Monday, June 4, 2007

Beta Not Make Money

Media Hack
When Google launched its news site three years ago, it led to a certain amount of hand-wringing at Yahoo News, MSNBC and CNN. Unlike its competitors, which were forced to budget millions of dollars a year to license up-to-the-minute content and pay reporters and editors, Google had figured out a way to do it on the cheap.
By relying on algorithms, Google News completely automated the news-gathering process. High-speed computers sift through some 7,000 sources of information -- 4,500 of them in English -- and determine which are the most relevant articles. They then grab the headline and first paragraph to post on Google's news page, with the headlines acting as external links.
When users click on the links on Google News pages, they are taken directly to the publisher of the material, as they are when they click on thumbnails of photos. Glitches aside -- like when its computers misfire and Google News runs the wrong photo with an article, or it accidentally ignores an important breaking news story completely -- it's akin to browsing newspaper headlines, lead paragraphs and photos at a newsstand, and choosing which stories you want to read.
With a clean, no-nonsense interface and existing search engine traffic, Google News didn't take long to attract a loyal following and elbow its way into the top-10 news sites, pulling in some 6 million unique visitors a month. Of course, executives at rival online news publishers couldn't help but wonder why they shouldn't just imitate Google's model and pare their budgets to the bone.
How to make money
As it turns out, however, Google has a problem that is nearly as complex as its algorithms. It can't make money from Google News.
So while other online publishers like Yahoo News and MSNBC earn tens of millions of dollars in revenue each year and continue to grow, Google News remains in beta mode -- three years after it launched -- long after most of the bugs have been excised.

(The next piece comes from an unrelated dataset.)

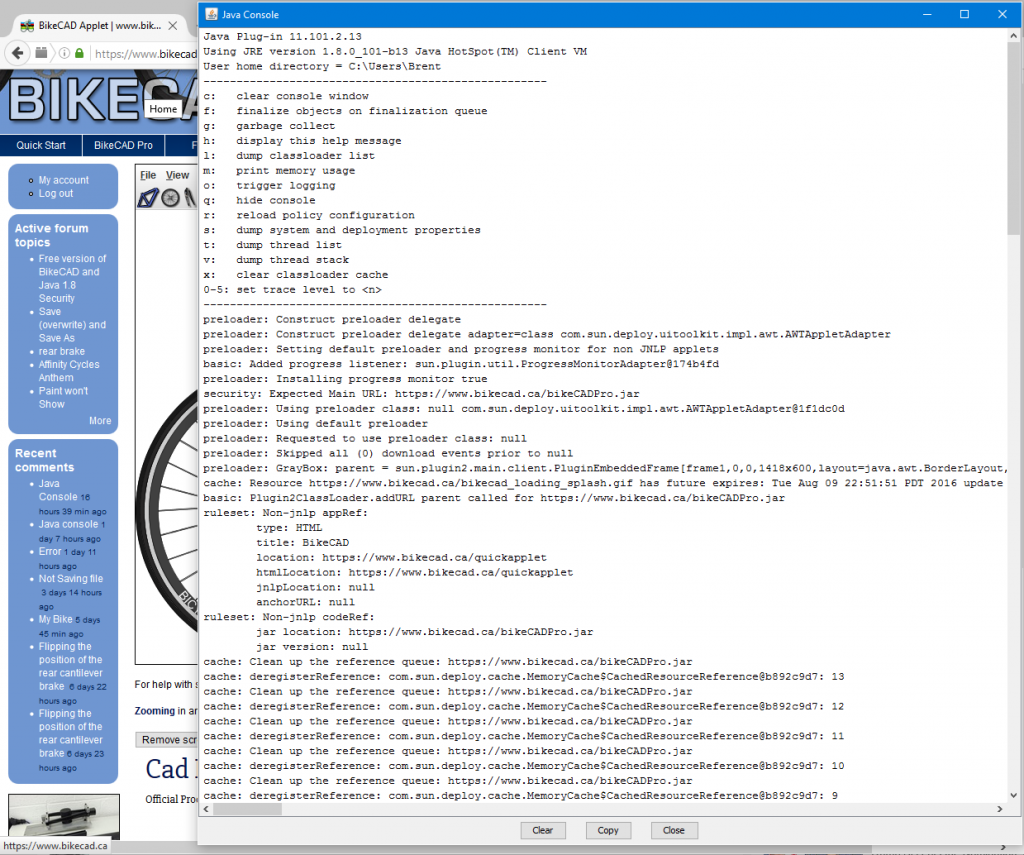Click the console vertical scrollbar down arrow

(1014, 795)
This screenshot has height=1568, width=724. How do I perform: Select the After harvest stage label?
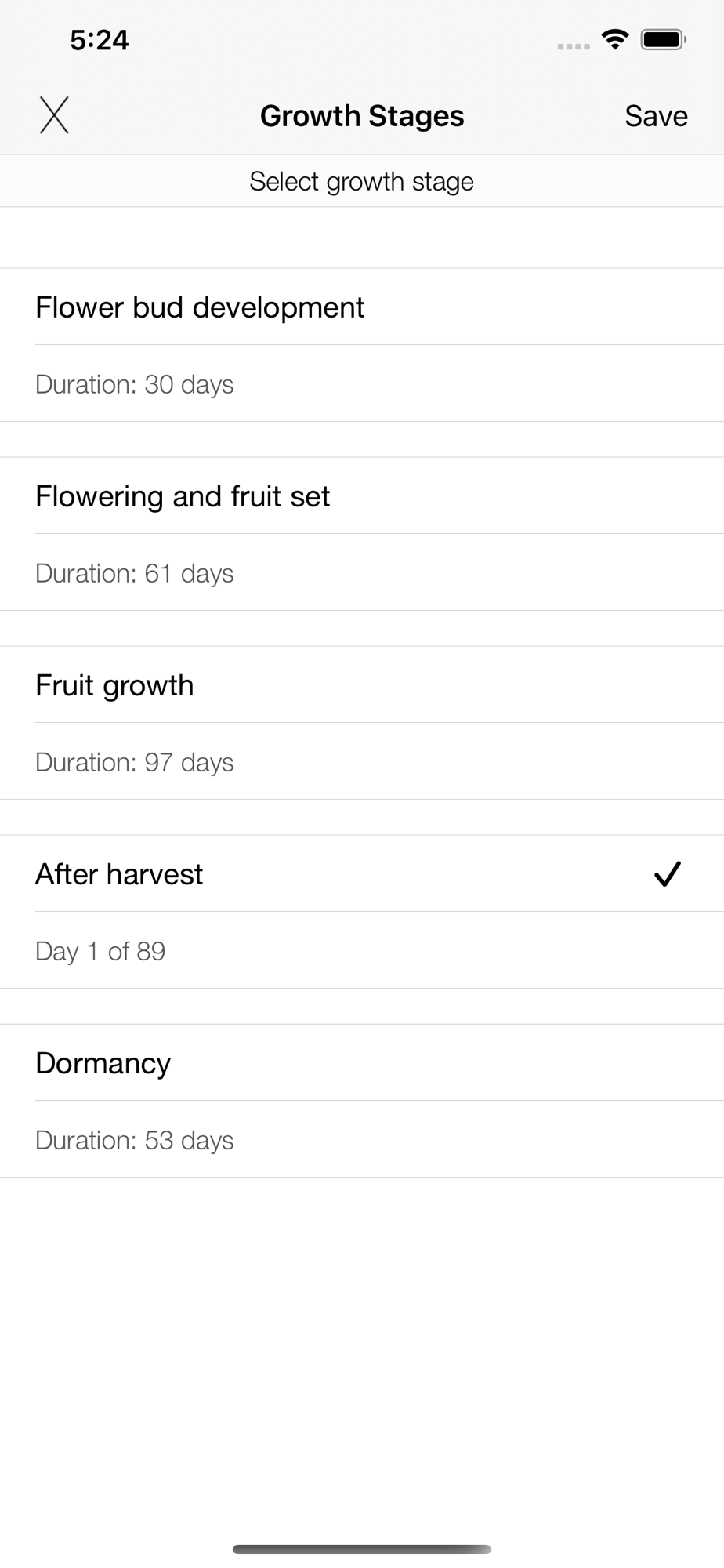tap(119, 874)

The reason: The minute Google News runs paid advertising of any sort it could face a torrent of cease-and-desist letters from the legal departments of newspapers, which would argue that "fair use" doesn't cover lifting headlines and lead paragraphs verbatim from their articles. Other publishers might simply block users originating from Google News, effectively snuffing it out.
What is fair use of a copyright work? According to New York University, where I teach, it covers comment, criticism, news reporting, research, scholarship and teaching, with several factors considered, including how much material is involved as a percentage of the entire work and whether use is of a commercial nature or strictly for nonprofit, educational purposes.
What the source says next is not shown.